A Question about vocals
francqz31 opened this issue · 1 comments
Hello Mr author
I had some couple of Questions I hope they get answered.
So I want to train a 24khz to 48khz model for singing raw vocals that have no background music nor Reverberation at all,
just pure raw studio vocals but then I have some Questions.
1-These vocals are in different languages English has approximately 50 hours of vocals, Chinese 90 hours,
Korean 2.5 hours , Japanese 6.6 hours and Italian 1 hour. So the question is, would having different languages confuse and corrupt the algorithm and make the output bad and hallucinating or would it have a greater good impact or should I only train the English ones ?
2- I Should keep my almost 150 hours dataset alone and not mix it with MusDB dataset that has musical mixtures and full songs with instrumentals on, right?? just treat this 150 hours dataset like VCTK, right?
3- Some of these raw vocals aren't transcribed , is this okay ? Does aero train and accept non transcribed data.
4-I Don't really understand FFT , hop lengths and window sizes thingy. What will produce the best quality out of
these parameters for my case which I stated above? The (64/512) or the (256/1024) or (256/512) or (128/512)?
And Also how to know the configuration aka FFT , hop lengths and window sizes
of my dataset and how to convert my
dataset to the specific configuration that I want out of the 4 or the one that you will recommend.
I don't mind the training time I want the most optimal and the most highest quality for upscaling so if there is another configuration That isn't mentioned above tell me about it.

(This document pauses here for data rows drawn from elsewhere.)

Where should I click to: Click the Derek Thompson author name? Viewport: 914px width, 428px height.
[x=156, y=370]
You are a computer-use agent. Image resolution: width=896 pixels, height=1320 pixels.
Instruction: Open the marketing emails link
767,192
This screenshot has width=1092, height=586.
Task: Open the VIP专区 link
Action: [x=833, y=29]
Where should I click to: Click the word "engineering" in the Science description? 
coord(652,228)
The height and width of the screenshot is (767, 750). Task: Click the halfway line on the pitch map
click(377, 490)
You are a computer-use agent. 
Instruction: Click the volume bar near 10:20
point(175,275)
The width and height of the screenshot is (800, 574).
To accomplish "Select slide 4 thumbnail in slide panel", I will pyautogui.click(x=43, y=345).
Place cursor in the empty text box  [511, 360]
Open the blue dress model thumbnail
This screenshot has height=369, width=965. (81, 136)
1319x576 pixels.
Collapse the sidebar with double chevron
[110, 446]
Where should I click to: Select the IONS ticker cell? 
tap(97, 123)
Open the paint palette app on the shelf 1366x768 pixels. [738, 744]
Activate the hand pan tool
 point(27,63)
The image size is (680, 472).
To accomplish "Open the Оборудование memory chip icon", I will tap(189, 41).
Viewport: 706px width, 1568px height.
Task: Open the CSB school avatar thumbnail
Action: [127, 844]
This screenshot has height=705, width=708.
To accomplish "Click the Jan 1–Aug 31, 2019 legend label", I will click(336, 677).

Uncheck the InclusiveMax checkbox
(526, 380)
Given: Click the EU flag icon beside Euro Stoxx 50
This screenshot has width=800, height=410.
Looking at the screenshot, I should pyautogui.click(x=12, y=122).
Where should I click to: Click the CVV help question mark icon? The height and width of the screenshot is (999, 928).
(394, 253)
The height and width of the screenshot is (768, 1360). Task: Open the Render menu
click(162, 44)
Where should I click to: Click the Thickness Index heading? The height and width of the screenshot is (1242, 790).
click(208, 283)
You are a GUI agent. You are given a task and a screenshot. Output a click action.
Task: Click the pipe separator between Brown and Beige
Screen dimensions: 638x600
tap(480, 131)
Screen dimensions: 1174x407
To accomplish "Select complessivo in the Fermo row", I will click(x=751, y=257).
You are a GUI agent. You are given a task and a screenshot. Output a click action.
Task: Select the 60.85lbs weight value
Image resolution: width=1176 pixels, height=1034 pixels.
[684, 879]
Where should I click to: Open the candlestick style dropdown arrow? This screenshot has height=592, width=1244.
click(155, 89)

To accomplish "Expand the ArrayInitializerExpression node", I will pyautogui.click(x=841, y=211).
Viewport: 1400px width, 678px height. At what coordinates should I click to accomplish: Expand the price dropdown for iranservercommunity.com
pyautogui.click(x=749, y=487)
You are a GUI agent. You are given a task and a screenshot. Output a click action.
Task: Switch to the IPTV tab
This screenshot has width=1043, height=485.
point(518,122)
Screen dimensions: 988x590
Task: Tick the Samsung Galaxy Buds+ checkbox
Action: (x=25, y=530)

Again sorry if I'm asking basic questions, And thanks for your time.
Hey there,
-
You can try to train on a more general dataset, it might even work better than VCTK. In general, I'm not assuming anything about the language, so there is a good chance it will work. It might require some tweaking. If you encounter problems, I suggest that you first train without a discriminator - only the Multi-Resolution STFT loss, to see that you are able to generate high frequencies. It will probably have audible artifacts, but nonetheless - if you succeed to generate high frequencies, it's a first step.
-
It might be more difficult to train music and speech at the same time, as they are very different. But I don't know, maybe it's worth a try. Let me know what you found out.
-
No need for transcription.
-
Empirically I found that 64/512 reaches the best quality, but it takes the most computational resources. So there is a trad off.
-
Just make sure your dataset is in the correct sample rate (e.g. Low Res = 4/8/16 kHz, High res = 16/24/48, or whatever you see fit) in accordance with the configuration files. Technically, you can use any FFT, hop length and window sizes you want, and it should not be a problem as the code should deal with it. But I can't guarantee that you won't need to do a bit of tweaking in the code for it to work.
-
In general, the most optimal configuration is the hop-length of 64. Though for the high-resolution sample rates: e.g. 12->48 kHz, this takes a lot of computational resources. So it really depends on what GPUs you have within your reach.
Sorry for the late reply.
Let me know how it went and Good Luck!
M